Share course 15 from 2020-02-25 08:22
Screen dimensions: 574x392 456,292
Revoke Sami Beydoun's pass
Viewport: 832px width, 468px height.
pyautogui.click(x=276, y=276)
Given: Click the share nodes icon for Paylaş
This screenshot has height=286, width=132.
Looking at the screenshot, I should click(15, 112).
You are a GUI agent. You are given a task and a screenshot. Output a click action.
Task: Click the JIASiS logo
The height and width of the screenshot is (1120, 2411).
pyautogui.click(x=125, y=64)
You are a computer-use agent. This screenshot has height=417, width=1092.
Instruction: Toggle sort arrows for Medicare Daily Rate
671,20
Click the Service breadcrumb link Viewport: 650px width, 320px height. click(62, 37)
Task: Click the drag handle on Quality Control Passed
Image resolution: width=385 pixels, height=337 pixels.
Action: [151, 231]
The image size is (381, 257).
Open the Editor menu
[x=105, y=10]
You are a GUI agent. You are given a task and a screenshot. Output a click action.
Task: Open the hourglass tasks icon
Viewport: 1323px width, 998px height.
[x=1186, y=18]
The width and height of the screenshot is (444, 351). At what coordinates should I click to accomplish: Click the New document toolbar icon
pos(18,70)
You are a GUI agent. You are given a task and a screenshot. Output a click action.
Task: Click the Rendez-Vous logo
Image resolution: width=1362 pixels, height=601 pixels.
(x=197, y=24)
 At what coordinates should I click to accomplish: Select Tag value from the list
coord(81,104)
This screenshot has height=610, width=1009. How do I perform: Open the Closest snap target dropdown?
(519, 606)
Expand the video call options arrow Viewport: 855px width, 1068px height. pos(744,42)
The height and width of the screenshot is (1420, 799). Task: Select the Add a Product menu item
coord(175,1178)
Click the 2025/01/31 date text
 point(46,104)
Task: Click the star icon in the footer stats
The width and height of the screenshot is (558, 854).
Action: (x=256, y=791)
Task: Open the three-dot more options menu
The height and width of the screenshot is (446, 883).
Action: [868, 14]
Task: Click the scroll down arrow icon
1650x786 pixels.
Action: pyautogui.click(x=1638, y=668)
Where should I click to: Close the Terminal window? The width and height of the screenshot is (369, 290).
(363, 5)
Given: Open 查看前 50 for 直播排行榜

========================

#### What to do:
Express every line of the data above as a JSON array of strings, one string per line, omitting blank lines.

#### Written answer:
[
  "Share course 15 from 2020-02-25 08:22",
  "Screen dimensions: 574x392 456,292",
  "Revoke Sami Beydoun's pass",
  "Viewport: 832px width, 468px height.",
  "pyautogui.click(x=276, y=276)",
  "Given: Click the share nodes icon for Paylaş",
  "This screenshot has height=286, width=132.",
  "Looking at the screenshot, I should click(15, 112).",
  "You are a GUI agent. You are given a task and a screenshot. Output a click action.",
  "Task: Click the JIASiS logo",
  "The height and width of the screenshot is (1120, 2411).",
  "pyautogui.click(x=125, y=64)",
  "You are a computer-use agent. This screenshot has height=417, width=1092.",
  "Instruction: Toggle sort arrows for Medicare Daily Rate",
  "671,20",
  "Click the Service breadcrumb link Viewport: 650px width, 320px height. click(62, 37)",
  "Task: Click the drag handle on Quality Control Passed",
  "Image resolution: width=385 pixels, height=337 pixels.",
  "Action: [151, 231]",
  "The image size is (381, 257).",
  "Open the Editor menu",
  "[x=105, y=10]",
  "You are a GUI agent. You are given a task and a screenshot. Output a click action.",
  "Task: Open the hourglass tasks icon",
  "Viewport: 1323px width, 998px height.",
  "[x=1186, y=18]",
  "The width and height of the screenshot is (444, 351). At what coordinates should I click to accomplish: Click the New document toolbar icon",
  "pos(18,70)",
  "You are a GUI agent. You are given a task and a screenshot. Output a click action.",
  "Task: Click the Rendez-Vous logo",
  "Image resolution: width=1362 pixels, height=601 pixels.",
  "(x=197, y=24)",
  " At what coordinates should I click to accomplish: Select Tag value from the list",
  "coord(81,104)",
  "This screenshot has height=610, width=1009. How do I perform: Open the Closest snap target dropdown?",
  "(519, 606)",
  "Expand the video call options arrow Viewport: 855px width, 1068px height. pos(744,42)",
  "The height and width of the screenshot is (1420, 799). Task: Select the Add a Product menu item",
  "coord(175,1178)",
  "Click the 2025/01/31 date text",
  " point(46,104)",
  "Task: Click the star icon in the footer stats",
  "The width and height of the screenshot is (558, 854).",
  "Action: (x=256, y=791)",
  "Task: Open the three-dot more options menu",
  "The height and width of the screenshot is (446, 883).",
  "Action: [868, 14]",
  "Task: Click the scroll down arrow icon",
  "1650x786 pixels.",
  "Action: pyautogui.click(x=1638, y=668)",
  "Where should I click to: Close the Terminal window? The width and height of the screenshot is (369, 290).",
  "(363, 5)",
  "Given: Open 查看前 50 for 直播排行榜"
]